For this is the season for goodwill, over indulgence, sentimental tv and bonhomie, isn’t it?  How many of us struggle to maintain the cheerful face as everyone around us appears to be having such a fantastic time?  Whether it is loneliness, grief, poverty or illness, there are a myriad of reasons out there that actually make this time of year very difficult for some of us.  Guilt is another emotion that gets in the way.  Guilt that you aren’t feeling jolly; guilt that your condition is keeping your loved ones from the activities that you feel they should be a part of; guilt that others feel that they must tiptoe around you; guilt that you can’t do for your friends and family what you would want to; guilt for feeling jealous of them.
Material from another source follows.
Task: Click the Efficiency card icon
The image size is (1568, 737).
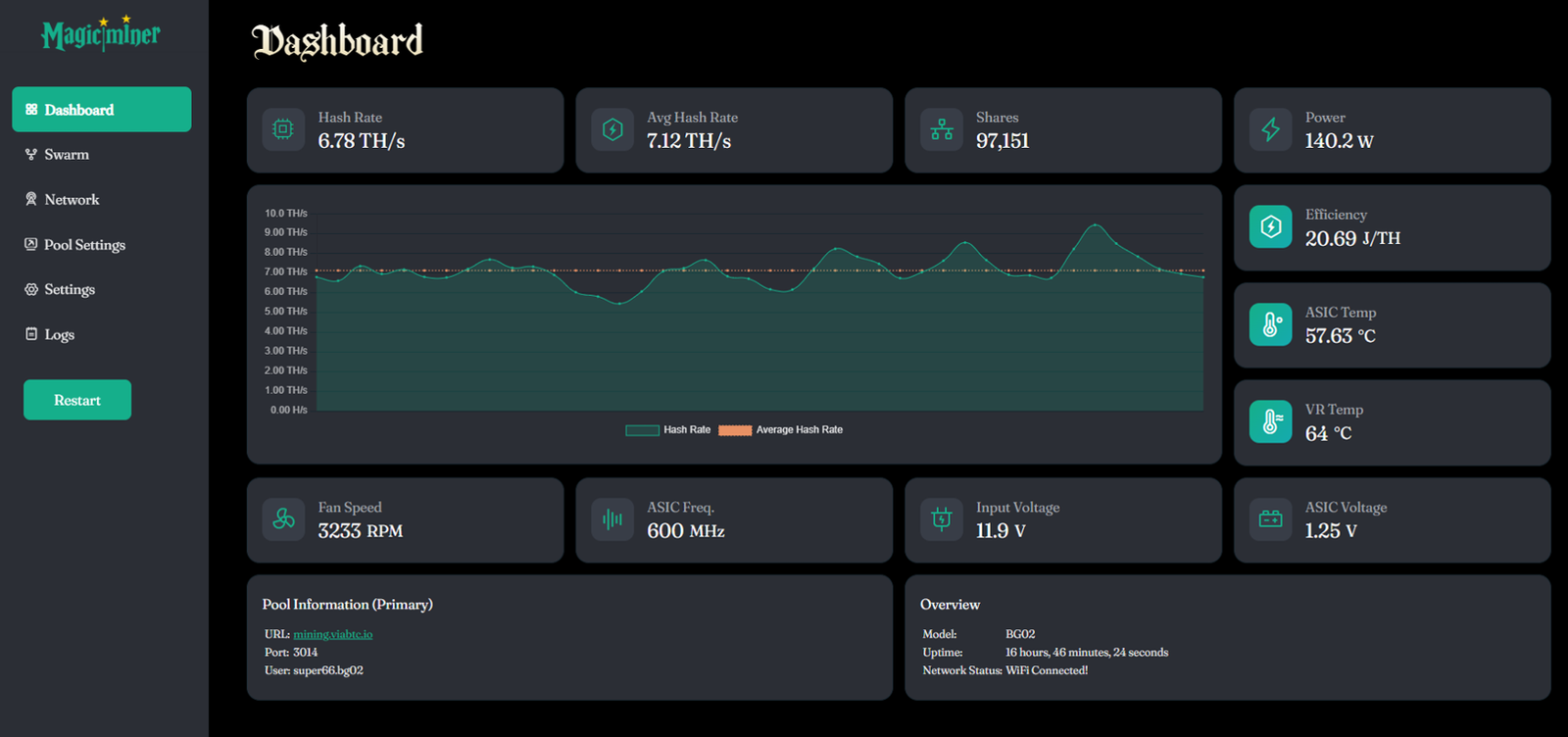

It really is so true that when the chips are down, we find out who our friends are.  Over the twenty or so years since I have had my back problems, I have been surprised more than once by both the friends who have stepped up with support and those who have not!  This old adage is even more true with a chronic condition.  I am well aware that for some people my disability makes me a bloody nuisance these days, but it can still be hurtful.  I don’t want to have to constantly ask for a lift for instance, but when “friends” just no longer even think to ask or offer it is tough.  I was listening to the fantastic Adele’s song “Million Years Ago” and she seemed to be singing my song when she describes “not being able to stand the reflection I see; my life flashing by; missing my friends, when my life was a party to be thrown; but that was a million years ago”. images (8) I can see my friends’ lives moving on, careers unfurling, travels taking them far and wide, and I do feel that mine has come to a stand still.  Self pity?  I hope not.  More being realistic and understanding my limitations.  Note to self – New Year, new pain relief with the scs, new stage in my life!

I received a text today from a very supportive friend apologising for being a “rubbish” friend for not being in touch recently.  Yet her teenage daughter, who has an Asperger’s diagnosis, had tried to commit suicide.  Have you noticed that it is often the people who are in the most difficult situations themselves, who are also the very people who do make the time for their friends in need? I guess this goes back to the “when the chips are down” again – when we have been there maybe we develop a heightened empathy.  A friend who has been particularly supportive of me and of Duncan since his  mental health breakdown last year, has undergone her own battle with breast cancer, including extensive reconstructive surgery earlier this year.  Kylie Minogue took the time to surprise a young woman in her home, with a party live on a BBC show last night to “thank” her for the work that she has done for a breast cancer organisation.  What marks her out is that she was undergoing her own treatment for breast cancer, diagnosed in her late twenties, looking at the possibility of infertility, and yet pushed herself to run marathons, fund raise and praise the bravery of other women around her.  Of course Kylie had her own personal experience to drive her to want to do something for this young lady.

download (1)Christmas!  Looking on the bright side, Star Wars is back in our cinemas, the X Factor has finished and Jose Mourinho has been sacked……sorry, Duncan!